**WORK TASK**.
Transcribe the following records exactly, images excluded.

(Data excerpts)
****************************************

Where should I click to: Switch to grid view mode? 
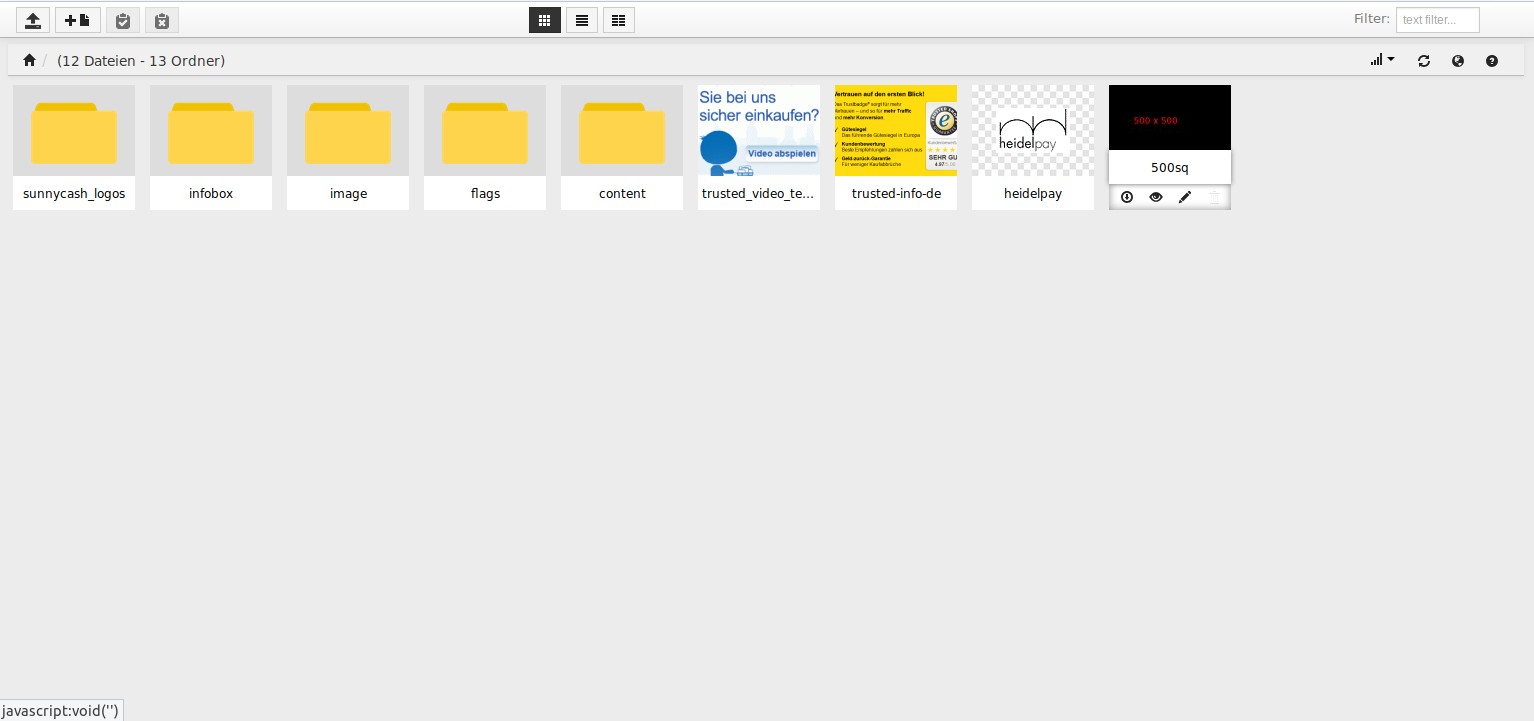(x=544, y=19)
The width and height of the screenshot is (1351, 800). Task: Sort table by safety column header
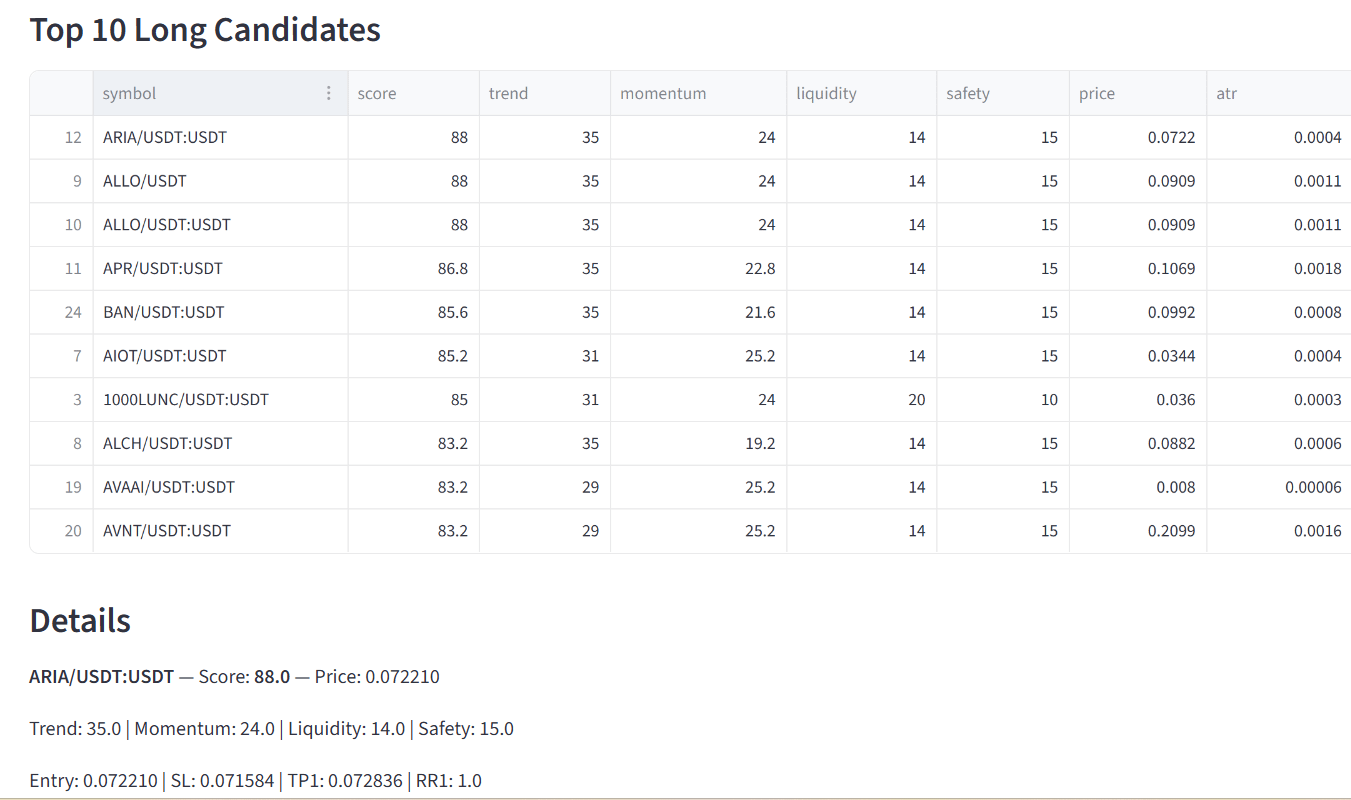[1003, 93]
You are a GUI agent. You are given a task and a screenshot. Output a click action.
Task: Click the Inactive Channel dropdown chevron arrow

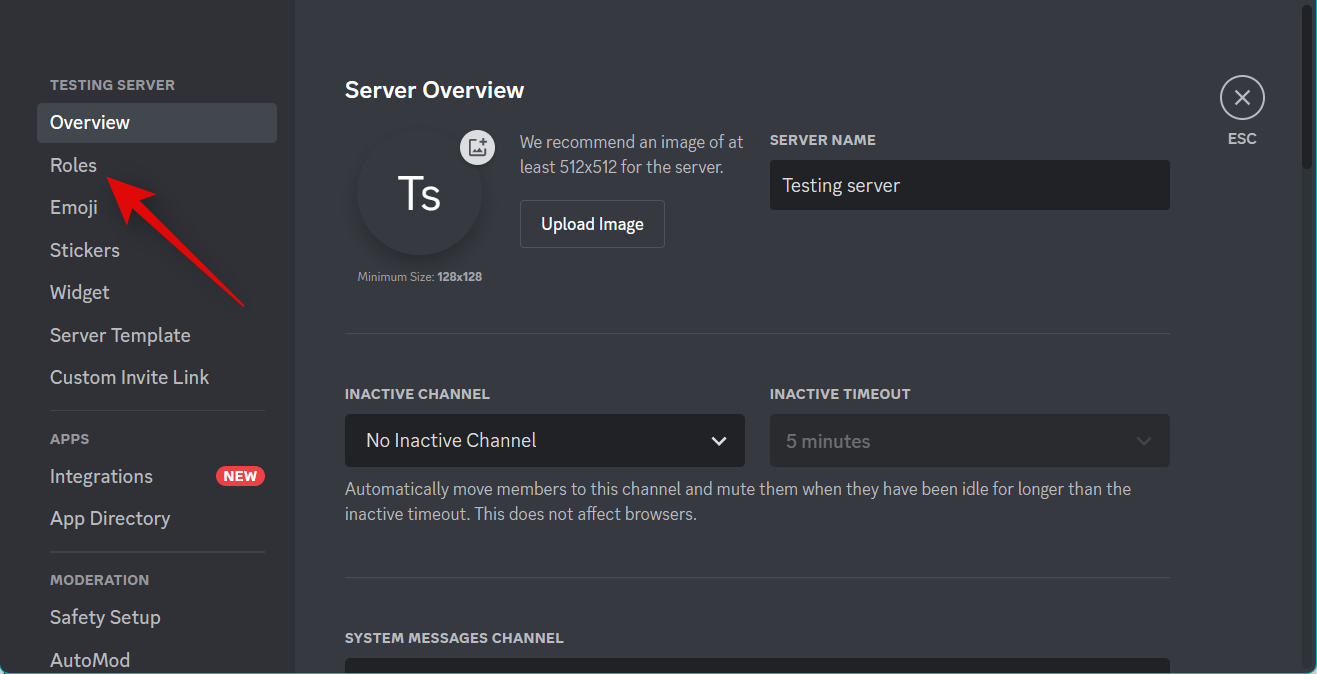[x=718, y=441]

****************************************

**ANSWER TO THIS EXERCISE**.
Where should I click to: Switch to grid view mode? 
(x=544, y=19)
The width and height of the screenshot is (1351, 800). Task: Sort table by safety column header
[1003, 93]
You are a GUI agent. You are given a task and a screenshot. Output a click action.
Task: Click the Inactive Channel dropdown chevron arrow

[x=718, y=441]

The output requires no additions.